Yabe Shiori, Iwata Hiroyoshi, Jannink Jean-Luc
Dep. of Agricultural and Environmental Biology, Graduate School of Agricultural and Life Science, The Univ. of Tokyo, Bunkyo, Tokyo 113-8657, Japan.
USDA-ARS, Robert W. Holley Center for Agriculture and Health, and Cornell Univ. Section of Plant Breeding and Genetics, Ithaca, NY 14853.
Crop Sci. 2018 Jul-Aug;58:1470-1480. doi: 10.2135/cropsci2017.07.0442. Epub 2018 Jun 21.

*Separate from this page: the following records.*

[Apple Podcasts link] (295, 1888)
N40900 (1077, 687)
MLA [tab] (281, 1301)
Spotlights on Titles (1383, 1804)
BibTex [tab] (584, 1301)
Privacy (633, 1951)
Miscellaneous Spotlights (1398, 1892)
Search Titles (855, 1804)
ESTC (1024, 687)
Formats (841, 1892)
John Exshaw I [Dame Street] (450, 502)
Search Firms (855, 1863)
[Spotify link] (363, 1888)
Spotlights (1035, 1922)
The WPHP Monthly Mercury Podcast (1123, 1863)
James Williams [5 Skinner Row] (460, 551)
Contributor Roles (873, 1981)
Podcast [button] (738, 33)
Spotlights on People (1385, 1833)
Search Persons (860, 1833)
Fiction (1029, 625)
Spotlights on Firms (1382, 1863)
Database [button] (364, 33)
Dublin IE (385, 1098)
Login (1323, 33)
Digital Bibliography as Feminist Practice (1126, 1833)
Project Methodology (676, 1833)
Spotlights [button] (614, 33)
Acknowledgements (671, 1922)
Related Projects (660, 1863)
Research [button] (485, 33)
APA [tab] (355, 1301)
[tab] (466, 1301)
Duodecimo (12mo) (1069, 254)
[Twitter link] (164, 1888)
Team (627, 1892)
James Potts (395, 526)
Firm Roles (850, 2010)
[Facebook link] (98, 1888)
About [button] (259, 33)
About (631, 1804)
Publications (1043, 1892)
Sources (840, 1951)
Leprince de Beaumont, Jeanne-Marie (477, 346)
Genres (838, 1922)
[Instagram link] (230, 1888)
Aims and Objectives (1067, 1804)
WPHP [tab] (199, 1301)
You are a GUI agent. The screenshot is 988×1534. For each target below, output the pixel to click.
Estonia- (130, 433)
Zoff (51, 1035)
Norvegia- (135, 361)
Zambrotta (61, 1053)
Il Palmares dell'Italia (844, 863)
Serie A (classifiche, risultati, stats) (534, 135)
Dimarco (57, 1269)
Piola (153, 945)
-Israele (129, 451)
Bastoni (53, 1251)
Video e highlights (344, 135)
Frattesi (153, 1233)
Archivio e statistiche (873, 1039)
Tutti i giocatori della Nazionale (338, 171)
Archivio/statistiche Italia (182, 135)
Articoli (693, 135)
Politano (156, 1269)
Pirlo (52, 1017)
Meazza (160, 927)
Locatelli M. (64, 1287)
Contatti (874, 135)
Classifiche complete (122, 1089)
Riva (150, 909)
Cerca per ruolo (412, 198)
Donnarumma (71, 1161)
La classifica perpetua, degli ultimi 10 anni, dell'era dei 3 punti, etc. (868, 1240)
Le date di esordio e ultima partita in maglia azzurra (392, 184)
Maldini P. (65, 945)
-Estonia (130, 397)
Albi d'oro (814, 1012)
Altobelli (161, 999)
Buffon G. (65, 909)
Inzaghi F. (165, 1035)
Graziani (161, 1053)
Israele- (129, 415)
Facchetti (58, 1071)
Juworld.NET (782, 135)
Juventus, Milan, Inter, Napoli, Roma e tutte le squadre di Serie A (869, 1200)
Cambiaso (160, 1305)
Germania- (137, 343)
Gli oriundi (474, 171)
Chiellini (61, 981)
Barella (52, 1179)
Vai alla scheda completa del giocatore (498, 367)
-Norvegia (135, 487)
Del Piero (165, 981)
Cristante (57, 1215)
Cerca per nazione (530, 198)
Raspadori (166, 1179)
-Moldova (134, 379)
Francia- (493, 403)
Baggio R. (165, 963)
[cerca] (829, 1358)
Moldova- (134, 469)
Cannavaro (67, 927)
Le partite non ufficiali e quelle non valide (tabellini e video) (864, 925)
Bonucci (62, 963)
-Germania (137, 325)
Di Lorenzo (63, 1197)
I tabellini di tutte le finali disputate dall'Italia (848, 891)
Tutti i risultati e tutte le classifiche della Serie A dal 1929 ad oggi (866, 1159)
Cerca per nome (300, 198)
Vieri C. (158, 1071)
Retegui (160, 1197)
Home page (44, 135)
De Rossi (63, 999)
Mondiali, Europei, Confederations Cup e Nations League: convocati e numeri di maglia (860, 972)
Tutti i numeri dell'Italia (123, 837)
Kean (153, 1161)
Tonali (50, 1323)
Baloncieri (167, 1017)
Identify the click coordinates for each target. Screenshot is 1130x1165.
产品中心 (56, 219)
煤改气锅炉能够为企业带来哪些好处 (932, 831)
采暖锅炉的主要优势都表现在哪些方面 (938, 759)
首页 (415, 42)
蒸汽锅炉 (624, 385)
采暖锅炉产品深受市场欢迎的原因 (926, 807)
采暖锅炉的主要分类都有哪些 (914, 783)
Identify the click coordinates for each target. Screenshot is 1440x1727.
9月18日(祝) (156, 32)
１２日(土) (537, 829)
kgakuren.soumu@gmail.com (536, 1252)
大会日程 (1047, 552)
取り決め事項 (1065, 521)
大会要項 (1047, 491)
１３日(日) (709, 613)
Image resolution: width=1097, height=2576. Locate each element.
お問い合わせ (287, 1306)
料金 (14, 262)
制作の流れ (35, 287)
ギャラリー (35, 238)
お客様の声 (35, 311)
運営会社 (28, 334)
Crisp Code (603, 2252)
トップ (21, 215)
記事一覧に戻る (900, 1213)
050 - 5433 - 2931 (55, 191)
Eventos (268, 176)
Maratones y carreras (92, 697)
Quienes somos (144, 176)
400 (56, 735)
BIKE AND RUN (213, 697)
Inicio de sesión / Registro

In plant breeding, humans occasionally make mistakes. Genomic selection is particularly prone to human error because it involves more steps than conventional phenotypic selection. The impact of human mistakes should be determined to evaluate the cost effectiveness of controlling human error in plant breeding. We used simulation to evaluate the impact of mislabeling, where marker scores from one plant are associated with the performance records of another plant in cassava ( Crantz) breeding. Results showed that, although selection with mislabeling reduced genetic gains, scenarios including six levels of mislabeling (from 5 to 50%) persisted in achieving gain because mislabeling decreased the genetic variance lost from the population. Breeding populations with higher rates of mislabeling experienced lower selection intensity, resulting in higher genetic variance, which partially compensated for the mislabeling. For low mislabeling rates (10% or less), the increased genetic variance observed under mislabeling led to improved accuracy of the prediction model in later selection cycles. Large-scale mislabeling should therefore be prevented, but the value of preventing small-scale mislabeling depends on the effort already being invested in preventing the loss of genetic variance during the course of selection. In a program, such as the one we simulated, that makes no effort to avoid loss of genetic variance, small-scale mislabeling has a less negative effect than expected. We assume that negative effects would be greater if best practices to avoid genetic variance loss were already implemented.
在植物育种中,人类偶尔会犯错。基因组选择特别容易出现人为错误,因为它比传统的表型选择涉及更多步骤。应该确定人为错误的影响,以评估控制植物育种中人为错误的成本效益。我们通过模拟来评估错误标记的影响,即在木薯(Crantz)育种中,将一株植物的标记分数与另一株植物的性能记录相关联。结果表明,尽管存在错误标记的选择会降低遗传增益,但包括六个错误标记水平(从5%到50%)的情况仍能实现增益,因为错误标记减少了群体中损失的遗传方差。错误标记率较高的育种群体经历的选择强度较低,导致遗传方差较高,这部分补偿了错误标记的影响。对于低错误标记率(10%或更低),在错误标记情况下观察到的遗传方差增加导致后期选择周期中预测模型的准确性提高。因此,应防止大规模错误标记,但防止小规模错误标记的价值取决于在选择过程中已经投入的防止遗传方差损失的努力。在一个像我们模拟的那样不努力避免遗传方差损失的项目中,小规模错误标记的负面影响比预期的要小。我们假设,如果已经实施了避免遗传方差损失的最佳做法,负面影响会更大。